Because that's the thing. I am so intimately familiar with deadlines, after such a long relationship, that I know all too well, I will get the thing done. But that also means, I have lost the ability to get it done early. I no longer finish far ahead, because I no longer feel I need to make sure I'll finish. So I must go through the torture of feeling that I won't get it done, even though rationally, consciously I know I will, which is why I'm acting like this.
Some terrible force -- the same force that makes me blog? -- drives me to throw away all the extra time. I must create panic, apparently, so that my current little writing project becomes like a silent movie where the heroine is tied to the railroad tracks and the hero must arrive at the very last second. Isn't that so much more exciting?

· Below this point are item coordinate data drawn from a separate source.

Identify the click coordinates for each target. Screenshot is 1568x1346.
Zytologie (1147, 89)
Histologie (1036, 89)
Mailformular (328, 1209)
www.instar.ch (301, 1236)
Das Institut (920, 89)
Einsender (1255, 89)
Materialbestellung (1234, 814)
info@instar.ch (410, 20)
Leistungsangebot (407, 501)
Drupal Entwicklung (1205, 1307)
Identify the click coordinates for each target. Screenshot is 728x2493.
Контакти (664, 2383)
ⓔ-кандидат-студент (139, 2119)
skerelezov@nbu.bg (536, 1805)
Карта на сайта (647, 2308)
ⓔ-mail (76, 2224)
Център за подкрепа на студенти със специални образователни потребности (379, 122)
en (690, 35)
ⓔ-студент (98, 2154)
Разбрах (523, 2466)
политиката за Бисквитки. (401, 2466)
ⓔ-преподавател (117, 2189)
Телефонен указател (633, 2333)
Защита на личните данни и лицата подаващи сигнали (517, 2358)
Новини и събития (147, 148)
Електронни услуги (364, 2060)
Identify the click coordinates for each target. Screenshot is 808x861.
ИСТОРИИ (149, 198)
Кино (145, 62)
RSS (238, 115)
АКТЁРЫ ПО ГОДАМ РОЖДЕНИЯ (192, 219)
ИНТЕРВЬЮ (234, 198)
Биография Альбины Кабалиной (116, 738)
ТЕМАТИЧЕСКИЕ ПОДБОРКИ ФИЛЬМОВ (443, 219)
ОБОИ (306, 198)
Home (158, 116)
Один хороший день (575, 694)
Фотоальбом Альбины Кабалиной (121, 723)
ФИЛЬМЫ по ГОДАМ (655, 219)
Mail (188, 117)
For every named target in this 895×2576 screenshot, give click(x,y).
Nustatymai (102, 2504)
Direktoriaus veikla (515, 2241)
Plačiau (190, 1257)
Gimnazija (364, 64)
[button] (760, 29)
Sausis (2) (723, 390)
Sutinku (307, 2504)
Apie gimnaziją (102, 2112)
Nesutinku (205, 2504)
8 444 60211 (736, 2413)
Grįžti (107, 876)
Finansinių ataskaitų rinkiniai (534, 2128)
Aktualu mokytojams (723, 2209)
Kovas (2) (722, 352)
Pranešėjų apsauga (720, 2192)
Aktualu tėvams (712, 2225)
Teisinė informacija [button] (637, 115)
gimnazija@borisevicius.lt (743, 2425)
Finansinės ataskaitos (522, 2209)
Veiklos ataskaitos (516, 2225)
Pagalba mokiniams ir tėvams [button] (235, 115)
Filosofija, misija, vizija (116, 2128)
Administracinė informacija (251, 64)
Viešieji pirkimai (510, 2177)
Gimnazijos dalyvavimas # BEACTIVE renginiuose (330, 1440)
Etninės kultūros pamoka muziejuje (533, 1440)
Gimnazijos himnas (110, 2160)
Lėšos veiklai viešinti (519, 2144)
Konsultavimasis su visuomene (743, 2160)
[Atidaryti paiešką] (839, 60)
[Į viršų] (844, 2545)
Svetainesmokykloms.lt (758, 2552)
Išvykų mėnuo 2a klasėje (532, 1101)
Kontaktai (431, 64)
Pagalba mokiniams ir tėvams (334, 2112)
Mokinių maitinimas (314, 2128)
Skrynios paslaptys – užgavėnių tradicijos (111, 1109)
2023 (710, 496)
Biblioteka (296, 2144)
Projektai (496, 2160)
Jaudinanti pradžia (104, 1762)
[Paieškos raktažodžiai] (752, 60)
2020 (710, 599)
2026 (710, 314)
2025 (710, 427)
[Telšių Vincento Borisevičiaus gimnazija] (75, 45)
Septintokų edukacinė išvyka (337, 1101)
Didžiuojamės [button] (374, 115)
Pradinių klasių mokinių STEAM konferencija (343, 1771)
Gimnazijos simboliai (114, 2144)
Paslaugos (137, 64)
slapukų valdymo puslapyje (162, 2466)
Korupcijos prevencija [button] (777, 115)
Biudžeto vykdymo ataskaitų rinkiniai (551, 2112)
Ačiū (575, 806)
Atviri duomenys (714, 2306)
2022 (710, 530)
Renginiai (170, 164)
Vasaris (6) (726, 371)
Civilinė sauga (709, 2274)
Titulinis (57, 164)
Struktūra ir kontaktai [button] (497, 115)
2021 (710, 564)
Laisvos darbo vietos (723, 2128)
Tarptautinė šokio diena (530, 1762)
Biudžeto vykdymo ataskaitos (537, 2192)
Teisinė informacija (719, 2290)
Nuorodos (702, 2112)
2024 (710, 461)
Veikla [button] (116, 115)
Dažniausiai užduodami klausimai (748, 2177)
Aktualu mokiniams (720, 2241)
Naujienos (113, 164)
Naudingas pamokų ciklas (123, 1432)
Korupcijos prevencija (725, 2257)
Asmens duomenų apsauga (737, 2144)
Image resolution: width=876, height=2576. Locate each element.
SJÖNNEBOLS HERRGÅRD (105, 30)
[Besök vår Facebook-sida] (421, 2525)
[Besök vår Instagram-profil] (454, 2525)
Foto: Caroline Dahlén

So I'm blogging my time away, writing this -- easily! -- when I have 1200 words I need to nail down to meet a deadline. I've casually tossed more than 1200 words onto this blog today, even as a feeling of dread has been closing its grip on me. The deadline!
Yet still, I take the time to follow the urge to find something online about the general abstract idea of the deadline. But the train tracks! The heroine! No, no... I know what I'm doing... Look, isn't this interesting?
The sense of deadline meaning a time limit was originally newspaper jargon and first appears in 1920. It is an Americanism. It may derive from printing jargon referring to a guide that is placed on the press to keep the type in place. This sense appears a few years earlier.
The sense meaning a line around a prison where the prisoner's will be shot if they cross it, comes from the 1860s and prison camps during the American Civil War. The angling sense dates to 1860 or perhaps a bit earlier. These may or may not have had an influence on the newspaper term.
Ah, now! Get to work. You're out of your mind!